Aim of the task: Write the next part of the article on Curt Gielow's retirement from Concordia University, starting after its last paragraph.

After over 10 years of service to Concordia University, Curt Gielow, vice president of administration and campus executive of the Concordia University Ann Arbor campus, has announced his retirement. In his relatively brief time at Concordia, Gielow has left his mark as a key team member behind some of the university’s boldest moves, including: starting a new School of Pharmacy at Concordia University Wisconsin, acquiring the North Building at CUAA, starting a School of Nursing and a physician’s assistant program at CUAA, and, perhaps, largest of all, making the unprecedented integration of two different universities in two different states work.
His Concordia career began in 2007 on the Mequon, Wisconsin campus, where he was tapped as a consultant by CUW President Rev. Patrick T. Ferry, PhD, to explore the feasibility of starting a pharmacy school to address the acute shortage of pharmacists in the state. Gielow was highly suited for the task. At that time, he was retiring from four years in the Wisconsin Assembly. Prior to his election to the Assembly, Gielow worked in health care management, business and executive search consulting, and had previously practiced pharmacy.
Gielow and the assembled committee of advisors affirmed the shortage of pharmacists and advocated for the school to fill the need. In 2008, Gielow was appointed executive dean of the new School of Pharmacy project, and he, along with newly appointed academic dean, Dr. Dean Arneson, and executive assistant, Janet Mushall, got to work to start Wisconsin’s second School of Pharmacy from the ground up. In 2010 the first class was enrolled.
Coincidently, Gielow also was elected mayor of the City of Mequon that same year and served the community in both capacities for the next three years.
Gielow noted that it was a remarkable move for a small, Christian, liberal arts college to take on such a heavy science program. That move had a ripple effect at Concordia that led to growth in volume and reputation in multiple areas of study, including business, health care, and sciences.
After the School of Pharmacy was successfully up and running, President Ferry and Concordia’s leadership were working on another remarkable move: to acquire the struggling sister school, Concordia University in Ann Arbor, Michigan, and preserve the provision of a Lutheran, Christian higher education alternative in the Ann Arbor region.
Based on Gielow’s success as a leader who could turn a vision into a thriving realty, he was, once again, tapped by President Ferry and the university’s leadership to carry out a successful integration between the two Concordias.
Under Gielow’s management, CUAA grew incrementally in its size and offerings. When he arrived in 2013, enrollment was around 600 students and the university did not offer any health care programs. Since then, enrollment has doubled to over 1,200 students and, this year, CUAA graduated the first School of Nursing students.

Provided records:
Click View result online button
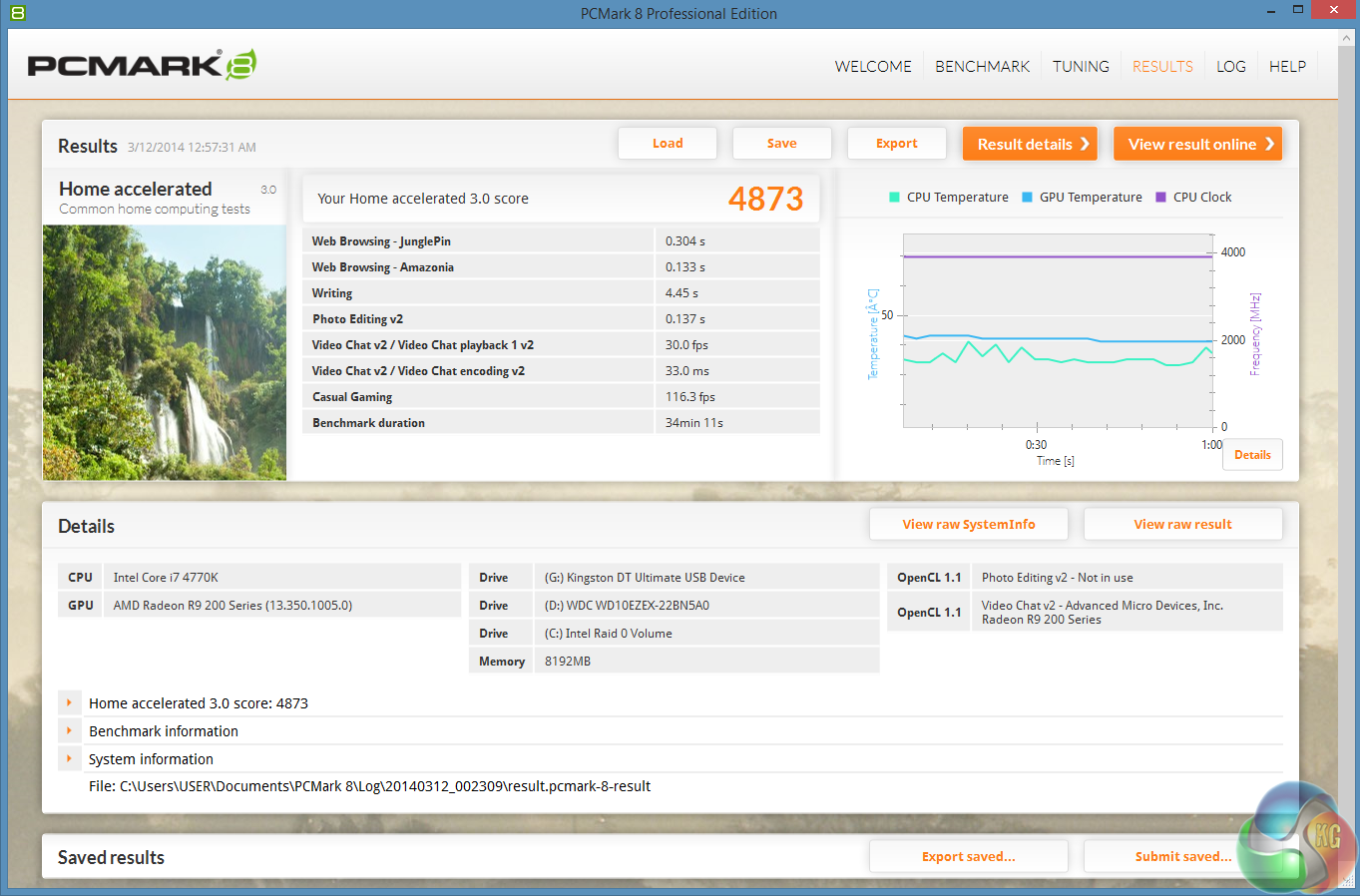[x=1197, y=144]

...

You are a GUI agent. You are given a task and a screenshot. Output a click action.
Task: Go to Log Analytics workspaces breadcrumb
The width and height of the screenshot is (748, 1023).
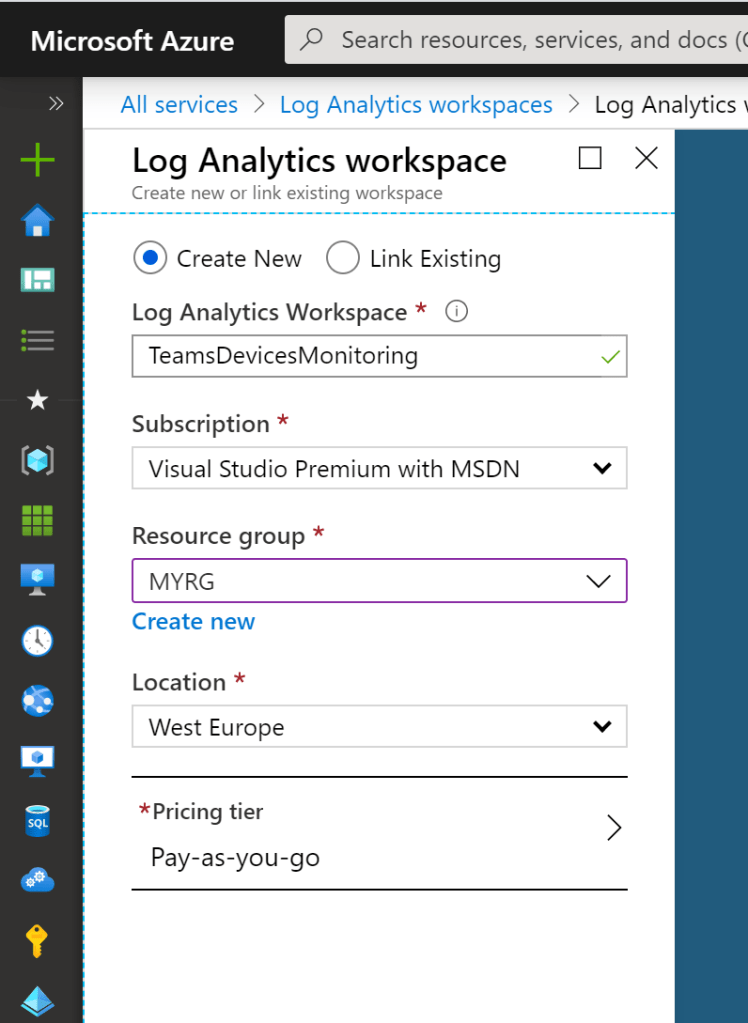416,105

Answer:
In his five years at CUAA, Gielow oversaw the purchase of the North Building, the former Cooley Law School located a couple miles north of campus. That building now houses the School of Nursing, School of Health Professions, and is making room for the physician’s assistant program to welcome their first class in fall 2019.
Of all the remarkable accomplishments that Gielow has been a part of, he is most proud that he played such a pivotal role in the successful integration of Concordia University Wisconsin and Concordia University Ann Arbor.
As Gielow steps aside, he is succeeded by a campus leader who has ties to both CUW and CUAA and joined the CUAA campus community in 2013, at the same time as Gielow.
Rev. Dr. Ryan Peterson, campus pastor and an alumnus of CUW, has been promoted to vice president of administration and the chief liaison to the Office of the President, effective Jan. 1, 2019.
Pastor Randy Duncan will assume the title of campus pastor and lead the campus ministry work at CUAA with Peterson’s support and counsel.
“We are a small, Christian, faith-based university nestled on a beautiful piece of property in the best college town in America,” says Gielow. “With a visionary like President Ferry steering the ship, and leaders like Dr. Peterson and Pastor Duncan on the ground protecting and extending that vision, Concordia could continue to buck the higher education trend and attract more students to our culture of faith and learning and our community where everybody knows everybody.”
Gielow plans to move back to Wisconsin, but, he will remain active and involved in the continued growth of CUAA. As the campus continues to redefine itself and come into its own, there will, no doubt, be many more bold university moves that will require the skills and fortitude that Gielow has spent his lifetime acquiring.